Dalton State director of golf Ben Rickett, who played at the University of Tennessee at Chattanooga, tied for runner-up at 4-under 140 with Dalton State rising sophomore Chase Jones. Neil Spitalny of Chattanooga won the senior division with a 4-under 140 to win by six strokes over Lanny Bailey.

Rickett defeated Jones -- Rickett's first signee to the fledgling NAIA program -- on the first playoff hole to win the top flight.

But Phillips held the big trophy at the end of the 66th annual tournament which endured weather delays on Saturday forcing some golfers to finish the first round Sunday.

"Today was just magic," Phillips said. "It just worked out in my favor to come from behind. Everything was lined up."

Well, everything except the weather. The final round needed to be a shot-gun start in the morning for the senior division and lower championship flights.

The final 25 groups started, in shotgun format, a few minutes after 4 p.m., and finished just before darkness settled on the course beside Cleveland Highway.

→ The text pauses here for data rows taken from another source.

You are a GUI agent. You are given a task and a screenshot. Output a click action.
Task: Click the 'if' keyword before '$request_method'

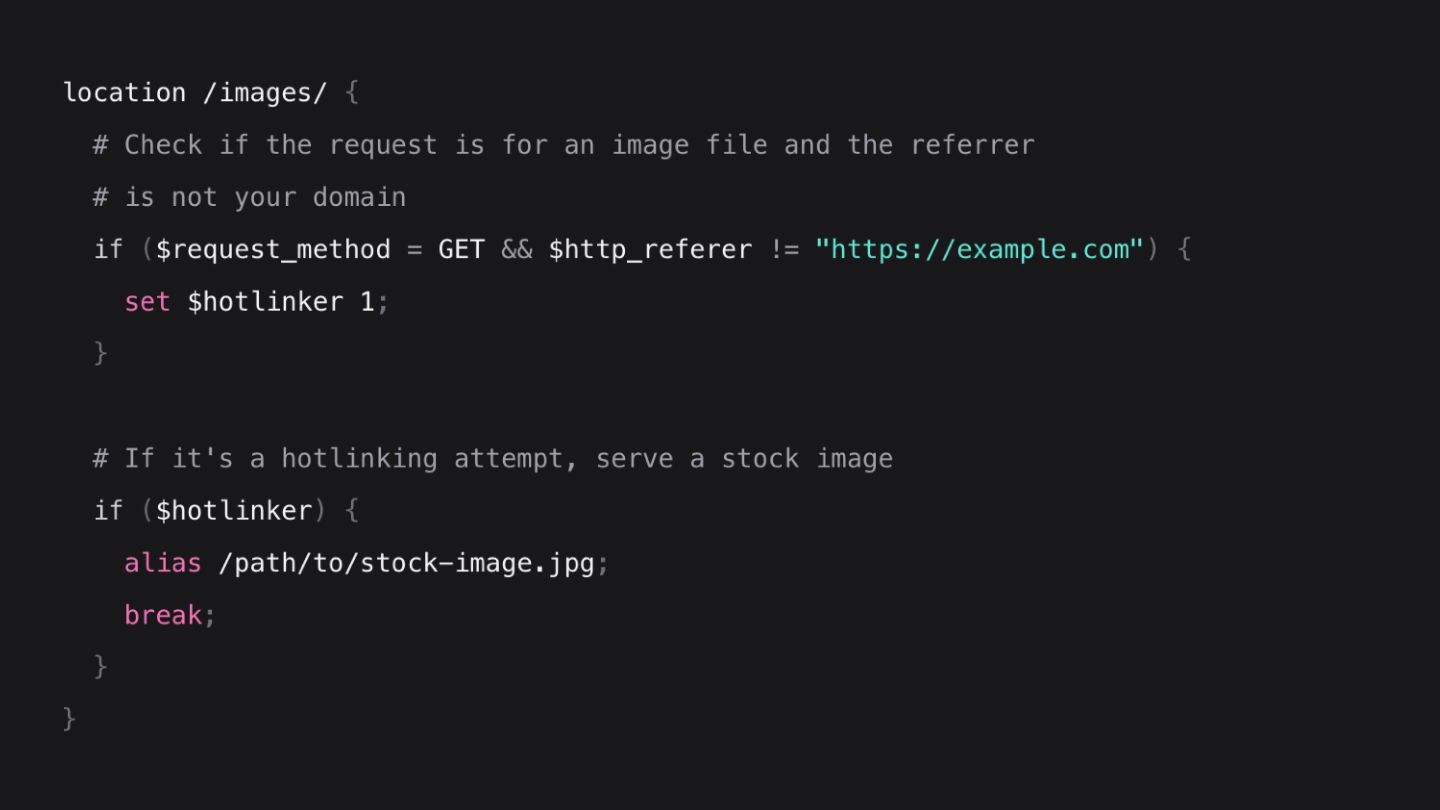pos(108,249)
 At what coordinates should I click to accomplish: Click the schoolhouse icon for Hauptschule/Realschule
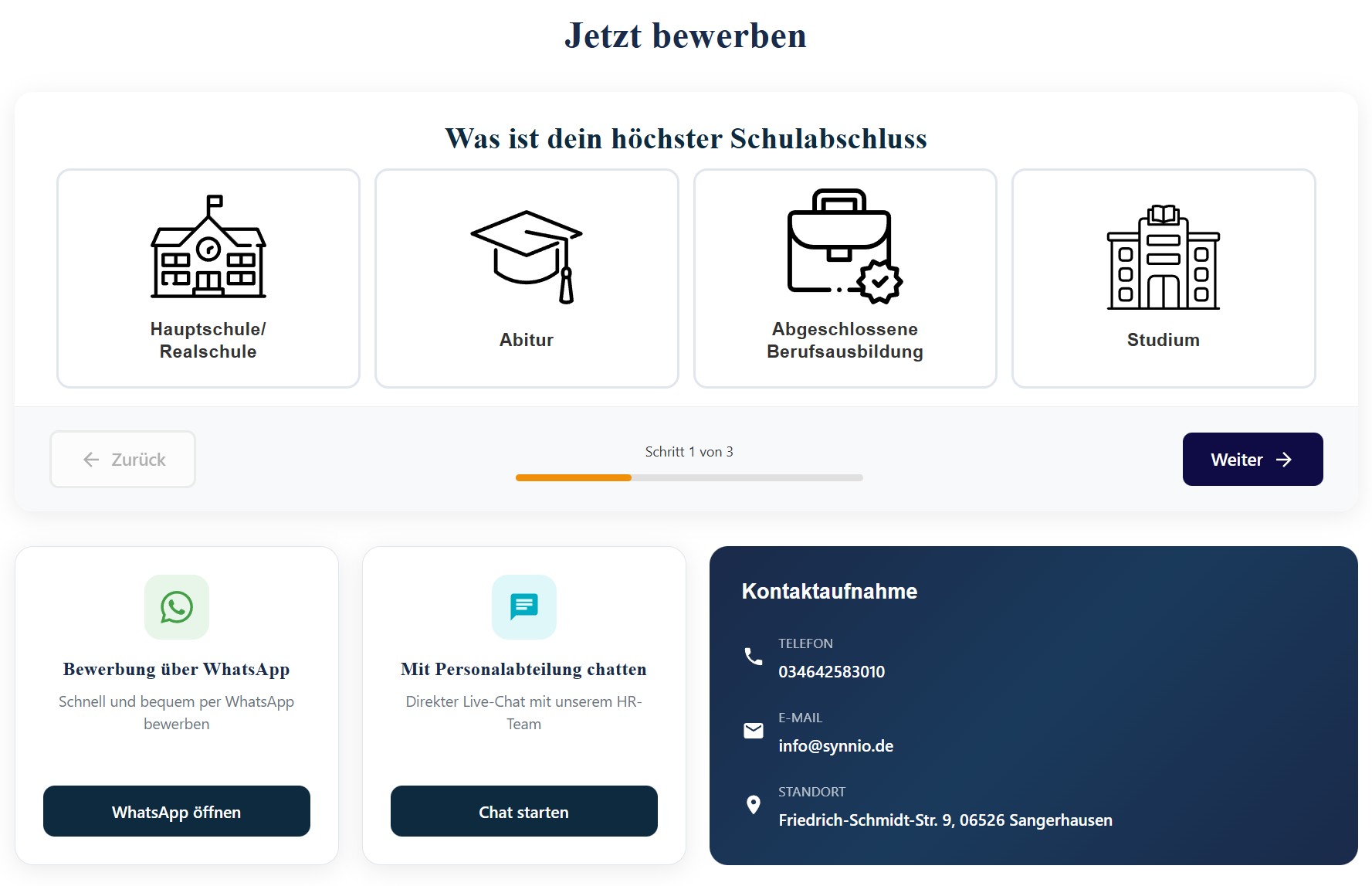click(x=208, y=247)
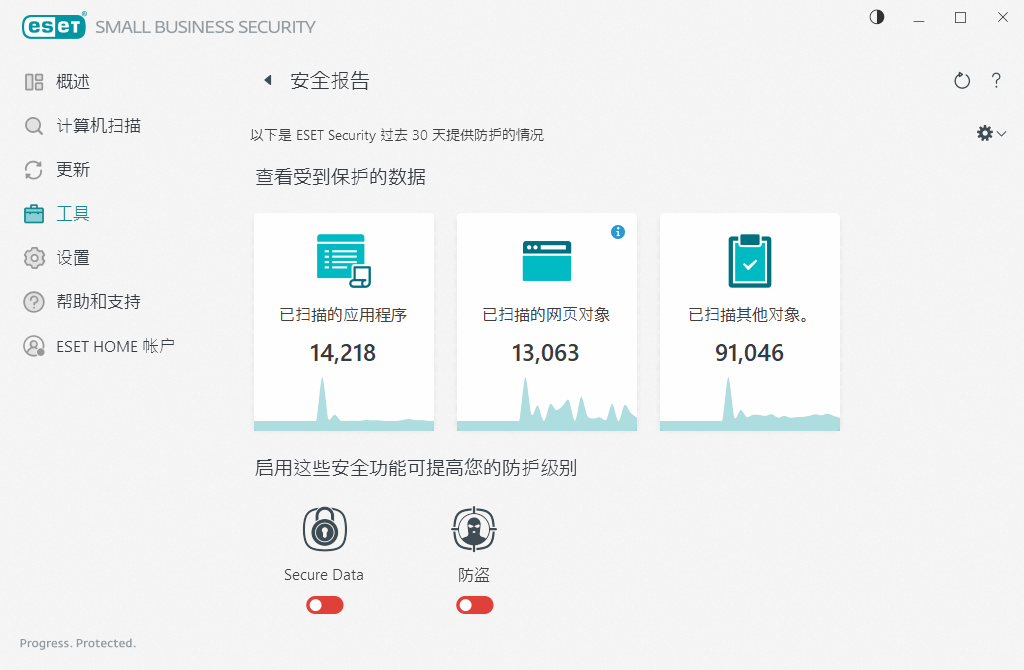This screenshot has width=1024, height=670.
Task: Toggle dark mode in the title bar
Action: [x=876, y=17]
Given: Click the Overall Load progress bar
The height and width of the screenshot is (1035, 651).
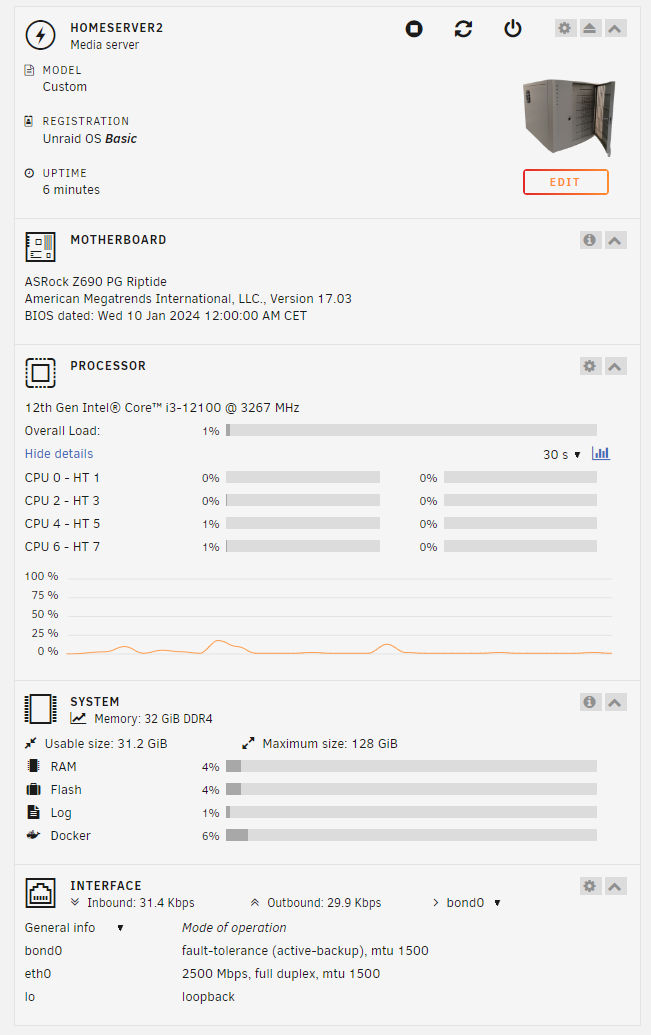Looking at the screenshot, I should (411, 431).
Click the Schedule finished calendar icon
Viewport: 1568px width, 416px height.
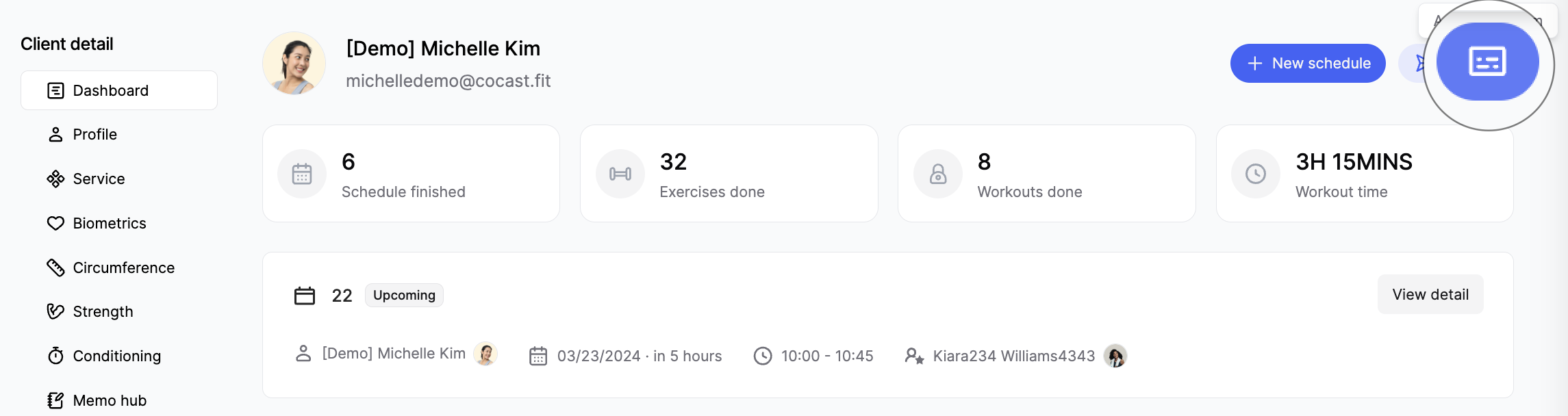click(302, 174)
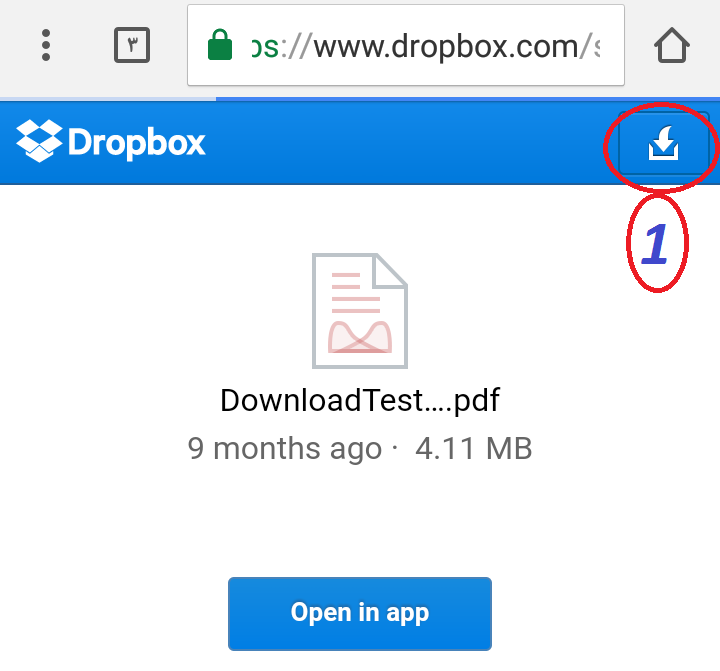720x671 pixels.
Task: Click the folded corner of PDF icon
Action: 390,271
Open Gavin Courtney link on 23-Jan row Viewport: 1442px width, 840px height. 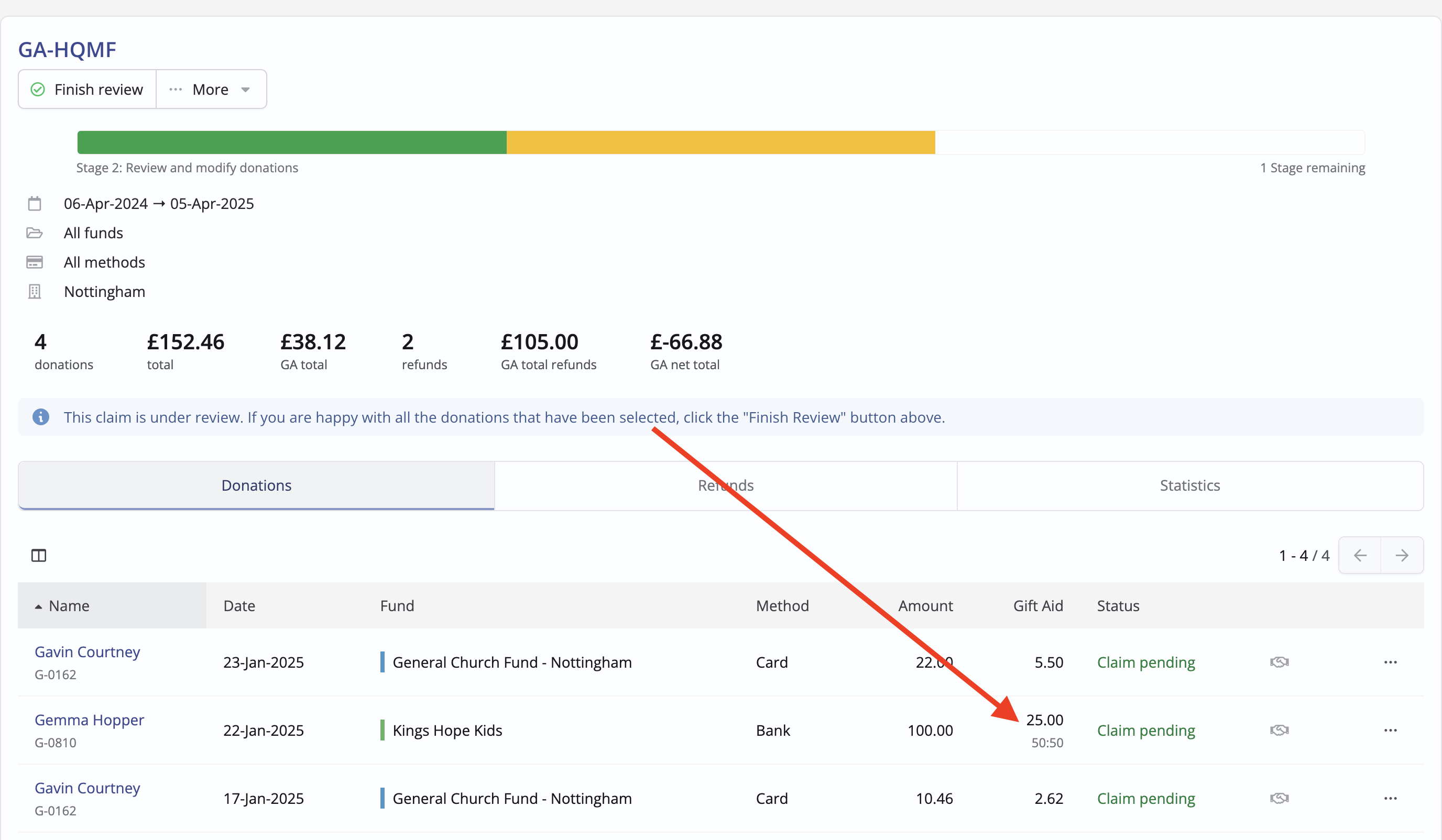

"I had nobody watching," Phillips said. "I didn't know what to think. I didn't have a gallery."

Rickett and former Lee University golfer Caleb Roberson began the final round one stroke off the lead set by Matt Hadden who played the last seven holes of his first round on Sunday morning.

Rickett, playing one group in front of Phillips, owned a two-stroke lead after playing the 13th hole despite the fact that Phillips spun around the front nine at 5 under. Roberson and Hadden had faded from competition by this point.

But Rickett relinquished one stroke when his tee ball off the par-3 14th tee bounced into the water. Rickett gave away two more strokes on the par-3 16th when he needed two swipes to escape from a green-side bunker and two-putted for a double-bogey.

"It was a delicate bunker shot, and I tried to be too cute with it," Rickett said. "I haven't played competitive golf in two years, and if you're playing competitively, you don't make those mistakes. I made 13 or 14 birdies, and when you're making that many, something is right."

A few minutes later, Phillips poured in his fourth lengthy -- and unexpected -- birdie putt of the day for a birdie and a two-shot lead with two holes to play. He made two other unexpected putts earlier with the first coming on No. 5, the second on No. 6 and the third on No. 9 helping him turn at 5-under with a share of the lead.

"On 9, I was 18 feet left of the hole and I made that putt then that kind of unnerved me because I'm thinking, 'I'm in the running for the tournament," Phillips said. "I was shaky on 10, 11 and 12 and I tried to think about the process and not the results."

The result was a victory.

Perhaps more will come later this year and then next year when he becomes eligible to play in senior divisions and move closer by one set of teeing grounds.

"I am trying to play more and work on my game more this year because I'm looking forward to playing when I'm 55," Phillips said. "I'm working on my game some and I'm looking forward to the senior stuff."